>> START
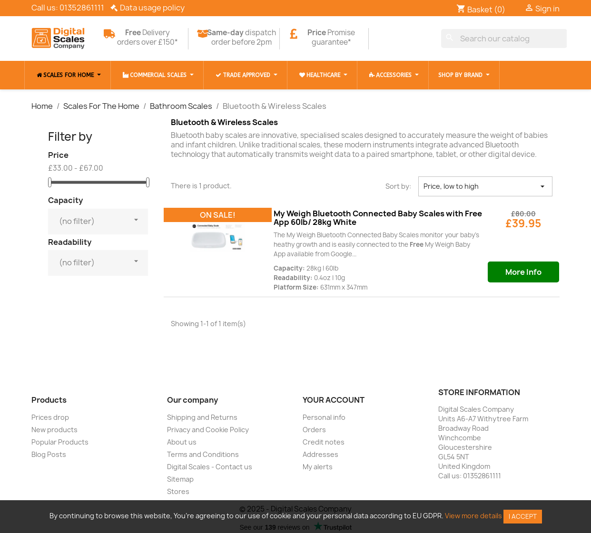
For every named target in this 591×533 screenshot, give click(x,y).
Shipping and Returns (202, 417)
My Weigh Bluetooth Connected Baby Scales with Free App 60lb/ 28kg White (378, 217)
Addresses (320, 454)
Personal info (324, 417)
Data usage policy (152, 7)
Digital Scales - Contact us (209, 466)
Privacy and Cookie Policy (208, 429)
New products (54, 429)
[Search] (504, 38)
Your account (333, 400)
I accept (523, 516)
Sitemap (180, 479)
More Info (523, 272)
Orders (314, 429)
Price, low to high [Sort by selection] (485, 186)
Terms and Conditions (203, 454)
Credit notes (324, 441)
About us (182, 441)
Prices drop (50, 417)
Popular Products (60, 441)
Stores (178, 491)
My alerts (318, 466)
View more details (473, 515)
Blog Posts (48, 454)
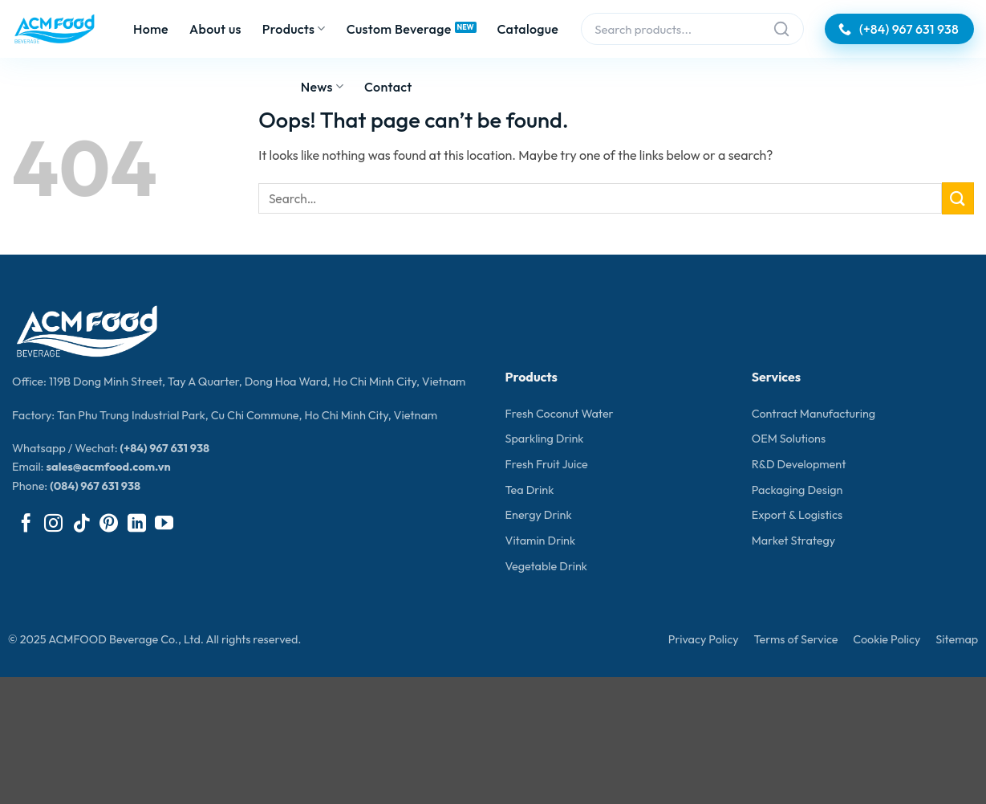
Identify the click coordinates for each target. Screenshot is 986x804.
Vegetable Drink (546, 566)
>> END
▶ **WORK TO BE COMPLETED**
Can you reproduce all of the records above line for line, unchanged, but without the pictures?

▶ **RESULT OF THE EXERCISE**
For every named target in this 591×533 screenshot, give click(x,y).
Shipping and Returns (202, 417)
My Weigh Bluetooth Connected Baby Scales with Free App 60lb/ 28kg White (378, 217)
Addresses (320, 454)
Personal info (324, 417)
Data usage policy (152, 7)
Digital Scales - Contact us (209, 466)
Privacy and Cookie Policy (208, 429)
New products (54, 429)
[Search] (504, 38)
Your account (333, 400)
I accept (523, 516)
Sitemap (180, 479)
More Info (523, 272)
Orders (314, 429)
Price, low to high [Sort by selection] (485, 186)
Terms and Conditions (203, 454)
Credit notes (324, 441)
About us (182, 441)
Prices drop (50, 417)
Popular Products (60, 441)
Stores (178, 491)
My alerts (318, 466)
View more details (473, 515)
Blog Posts (48, 454)
Identify the click coordinates for each target. Screenshot is 986x804.
Vegetable Drink (546, 566)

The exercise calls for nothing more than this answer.